-- start of Quoted passage --
# Diesel exhaust fluid quality low



## Jorday (Jul 30, 2013)

Yeah, it would have been nice to have an idea how much is left. I bet the PCM knows how much is in there, but the car just doesn't display that information for you. If I remember correctly, I think the first year of the duramax trucks with DEF had a percentage, but the subsequent years just have a screen that says diesel exhaust fluid level OK just like the Cruze. I guess people already complain that the Cruze diesel is too expensive compared to the other models so adding additional features would jack up the price even more.


----------



## WhiteAndBright (Mar 4, 2013)

The first year in the Duramax's with the DEF (2011) the trucks did not have anything that told you about the DEF level.. Basically the DIC would tell you when it was low and time to fill.. A lot of customers complained about that and they changed it for the 12's.. And on the 12's to current there is nothing that shows a %, the only thing the DIC tells you is "Diesel Exhaust Fluid: Ok" Low, Critical and Empty


Sent from AutoGuide.com Free App


----------



## Sperry (Aug 3, 2013)

Looking at my read out on Friday and it said 33%.. all the other times it was saying DEF OK. but it does tell you as it gets lower.. I'm around 14000 miles and surprised at how long it's lasted


----------



## Schmelz (Nov 24, 2013)

As a Duramax diesel owner also I have experience with the DEF issues that you are having. The DEF level readings are not reported in percentages because it uses probes to measure the remaining DEF , not a float like a gas gauge would be. The DEF will freeze and that was the reason for the probes and not a float. Must be room for expansion of the DEF.


----------



## Jorday (Jul 30, 2013)

WhiteAndBright said:


> The first year in the Duramax's with the DEF (2011) the trucks did not have anything that told you about the DEF level.. Basically the DIC would tell you when it was low and time to fill.. A lot of customers complained about that and they changed it for the 12's.. And on the 12's to current there is nothing that shows a %, the only thing the DIC tells you is "Diesel Exhaust Fluid: Ok" Low, Critical and Empty
> 
> 
> Sent from AutoGuide.com Free App


OK, so the first ones had a percent or a range then? My 2012 Dmax just said OK all the time and that was it. 



Schmelz said:


> As a Duramax diesel owner also I have experience with the DEF issues that you are having. The DEF level readings are not reported in percentages because it uses probes to measure the remaining DEF , not a float like a gas gauge would be. The DEF will freeze and that was the reason for the probes and not a float. Must be room for expansion of the DEF.


 I had a couple of errors with my 2012 duramax as well.


----------



## Sperry (Aug 3, 2013)

View attachment 49737


----------



## Scott M. (Apr 23, 2013)
-- end of Quoted passage --
-- start of Supplied information --
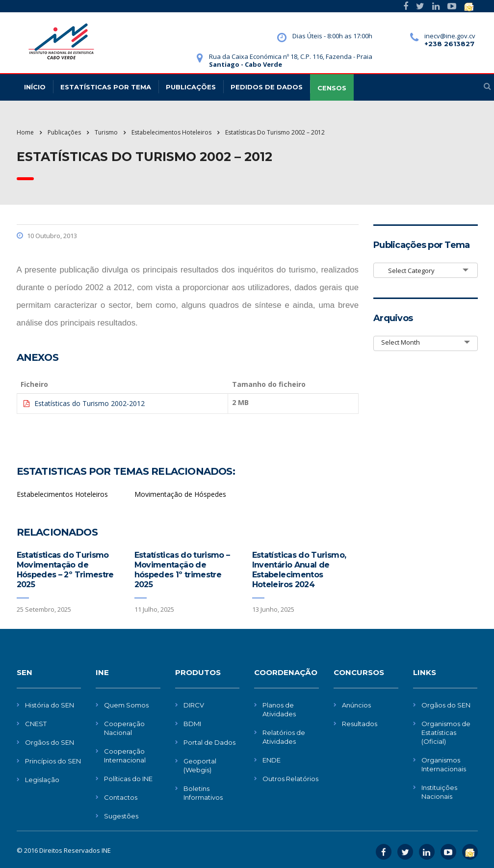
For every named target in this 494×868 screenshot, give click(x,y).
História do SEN (50, 705)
-- end of Supplied information --
**To-do list**
1. Could you copy the diesel exhaust fluid thread word for word, starting at "Looking at my" and ending at "(Nov 24, 2013)"?
2. In the diesel exhaust fluid thread, why are probes used to measure the DEF level instead of a float?

**Exercise answers**
1.
Looking at my read out on Friday and it said 33%.. all the other times it was saying DEF OK. but it does tell you as it gets lower.. I'm around 14000 miles and surprised at how long it's lasted


----------



## Schmelz (Nov 24, 2013)

2. Because DEF can freeze, and the probes leave room for it to expand.